I am not sure why we are arguing this here. Would it not be more constructive to work togehter on the Genocides in history article to get reliable sources for the entries there, before trying to decide if any particular historical genocide should appear on this page? For example the one entry uner the USSR is for the Holodomor with the sentence "The proponents of the 'Holodomor' term maintain that the famine was an act of genocide against the Ukrainian people engineered by the Soviet government." Now there is a weasel term with no reliable source on the page to back it up. I am sure that you could help improve the article by providing sources as to who claims it is a genocide --Philip Baird Shearer 23:47, 1 January 2006 (UTC)[reply]

Circassian genocide

It was really the first intentional large-scale genocide of the modern times, as well as the model case of the consequent tradition of ethnic cleansing. It was also the largest single genocide of the 19th century.

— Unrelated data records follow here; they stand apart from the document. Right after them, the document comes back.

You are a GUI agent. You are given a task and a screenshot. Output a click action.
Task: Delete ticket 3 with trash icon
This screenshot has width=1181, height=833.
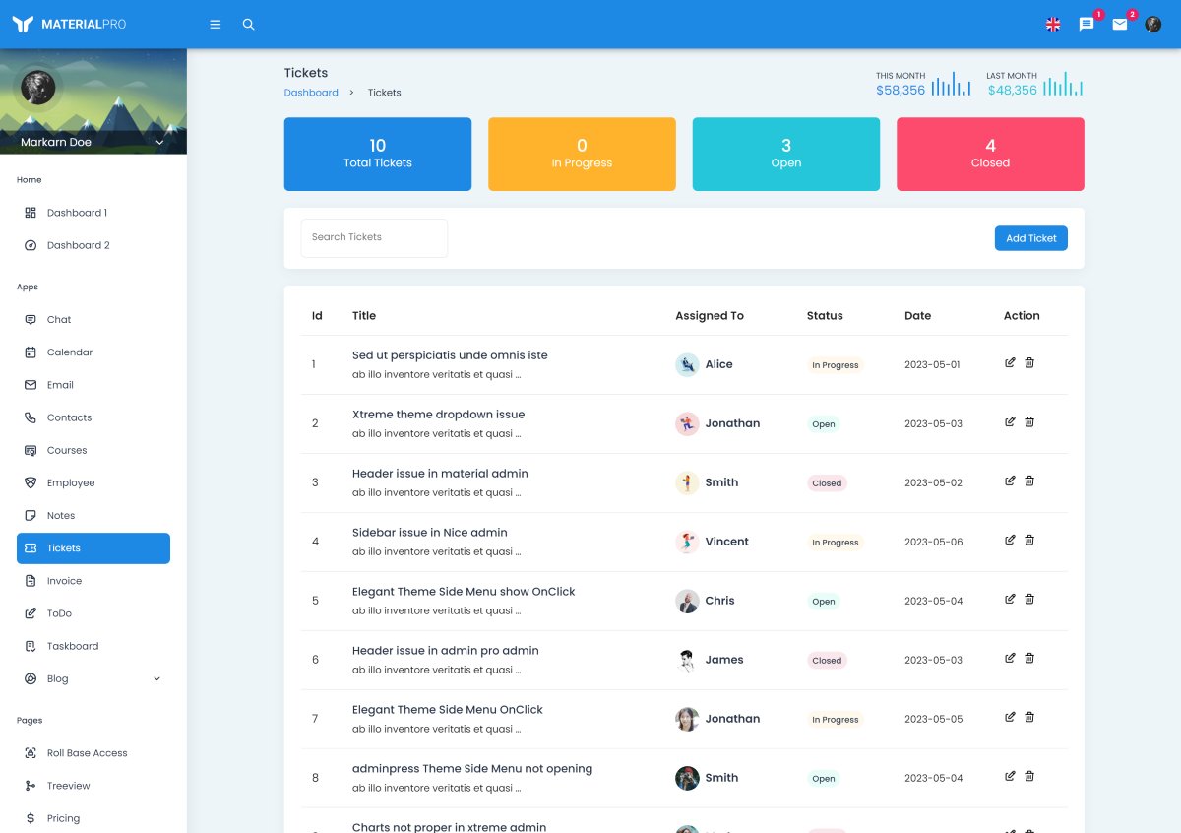click(x=1029, y=481)
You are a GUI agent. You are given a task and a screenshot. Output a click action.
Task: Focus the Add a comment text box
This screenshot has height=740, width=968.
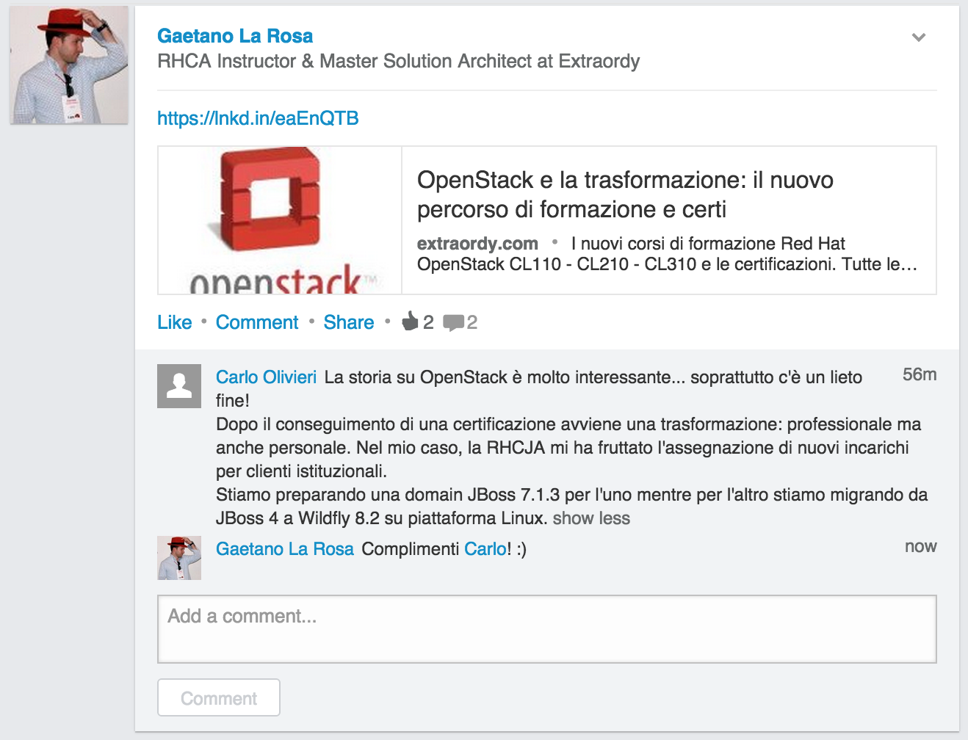pos(546,629)
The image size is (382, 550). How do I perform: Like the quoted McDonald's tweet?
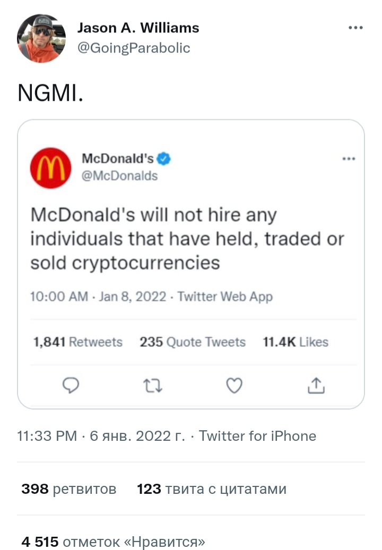[234, 387]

The Circassian genocide ended at about same time with the launching of the Jewish deportations in 1880s, when more than three million Circassians had been expelled from the territories occupied by Russia. The numbers of those who were killed, are not known. Anyway, it meant 90 per cent of the whole Circassian population. Anssi Kullberg, The Eurasian Politician - October 2003

The preceding unsigned comment was added by 81.214.46.54 (talk • contribs) 14:34, 4 January 2006.

The preceding unsigned comment was added by Glenn G (talk • contribs) 10:27, 27 January 2006 (UTC)

If this was a genocide, and "one swallow does not make a summer", IMHO it belongs on the Genocides in history page --Philip Baird Shearer 17:09, 4 January 2006 (UTC)[reply]

Worst Genocides

I just removed the claim that the slaughter of the indigenous people of North America was the worst genocide in history. It may have been a very large genocide, certainly millions of people died and many populations were wiped out, many deliberately, but there is a big question over whether it was the largest.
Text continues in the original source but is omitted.